A MESSAGE FROM THE REV. J.C. AUSTIN: GOOD ENOUGH

Kate Bowler is a professor of the history of North American Christianity at Duke Divinity School, having studied at both Duke and Yale University first. She is a person, in other words, of considerable accomplishment, and her academic work is highly regarded in the circles of the academy.

However, she is actually much better known for her public vulnerability in receiving a stage IV cancer diagnosis at age 35 when her career was just taking off and she was also the mother of a young son. She wrote the book, Everything Happens for a Reason (And Other Lies I’ve Loved) to reflect personally and theologically on her struggle to come to terms with all.

In addition to having one of the best book titles I’ve ever encountered, her honesty, insight, and humor struck a deep chord with people well outside of academic circles, so much so that she stayed on the New York Times’ bestseller list for five weeks, which is very unusual for a religion scholar!

Since then, she has hosted a very popular podcast called “Everything Happens,” in which she interviews faith leaders and other public figures about what they’ve learned about themselves and life in going through difficult circumstances, and gave an extremely popular Ted Talk, which I strongly commend to you if you don’t have the time or energy to read her whole book (you can find it at this link).

More recently, she compiled a set of blessings for navigating the imperfections of life into a book called Good Enough, which is certainly a concept that many of us struggle with! The titles of the blessings vary from the seemingly familiar (e.g., “a blessing for courage”) to the pointedly honest (“a blessing for 2021 after a dumpster fire of a year”).

As I was thinking about our ongoing sermon series, “An Off-Road Faith,” I suspected that Kate would have a blessing that might be particularly well suited to this season in our life as a congregation. And I was right.

There were several, actually, but I thought for this week, as we prepare to consider “The Riskiest Thing We Can Do” in the sermon this Sunday, perhaps her “Blessing for the In-Between” might be a good one to sit with for a moment.

So many of us find ourselves in an in-between of one kind or another in our lives: moving away from a familiar reality into a new one that we do not fully comprehend yet. Certainly that is true of us as a congregation as we chart and move towards a new strategic vision together. So I encourage you to find a few minutes to sit with this in quiet; to “take a deep, cleansing breath” as Pastor Lindsey so helpfully reminds us to do so often before prayer, and to both pray and receive this “Blessing for the In-Between”:

Blessed are we, somewhere unnameable, fully present to our reality.

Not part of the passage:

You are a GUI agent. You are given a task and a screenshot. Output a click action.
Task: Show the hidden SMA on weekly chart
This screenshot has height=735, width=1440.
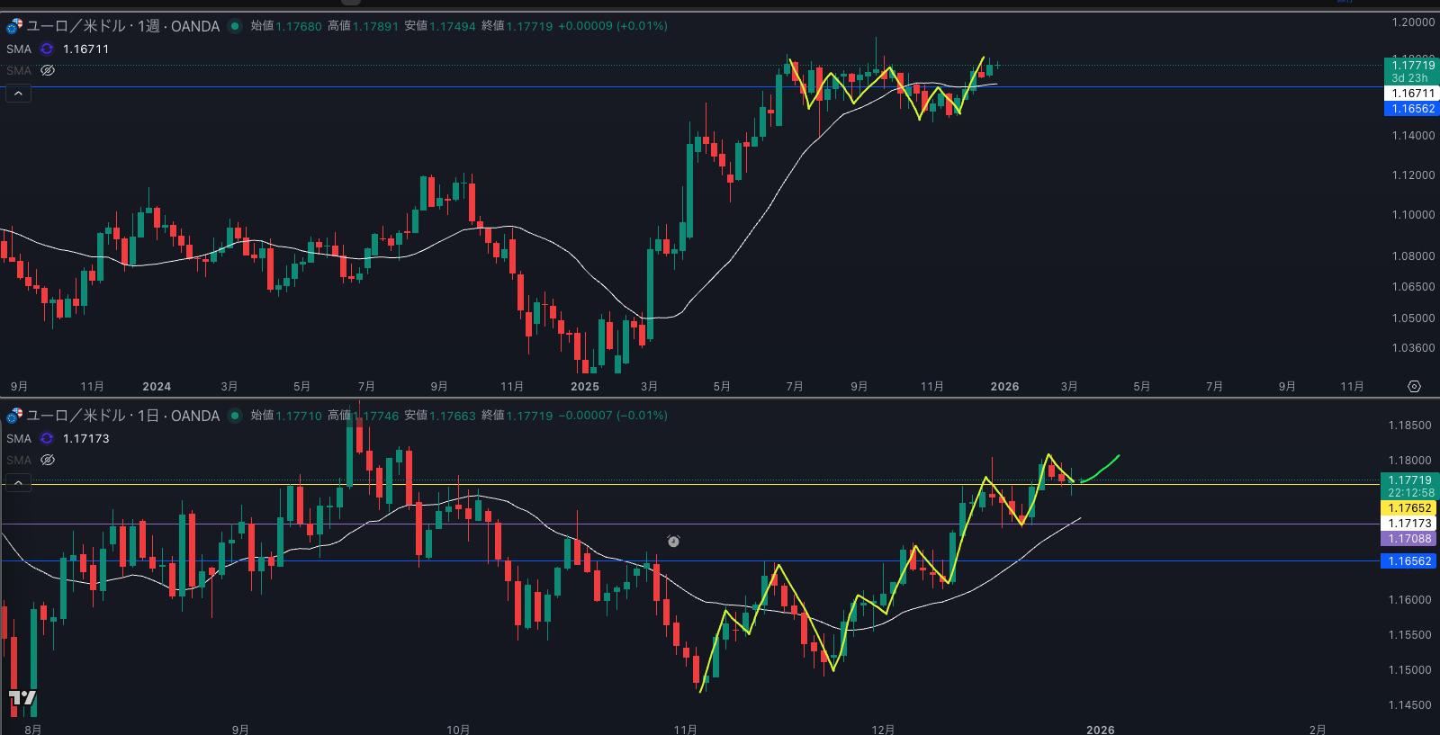(x=48, y=70)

Tracking it, with all its subtle gradations and colors and contrasts, the sweetness and the struggle, the stuck and not-quite-fitting.

Authentic to it, mapping the full strangeness of the new emergent landscape.

Blessed are we, dear ones, not calling it too soon.

Not settling for the neat and buttoned-up, the too-tied-up, the not-quite-true.

Bless all of it, the way we might widen our gaze to encompass it and embrace it.

And bless you, moving into the unknown, waiting, daring to hope. 

I hope you will join us for worship on Sunday, whether in person or online, as we continue to dare to hope!

Grace and Peace,
J.C.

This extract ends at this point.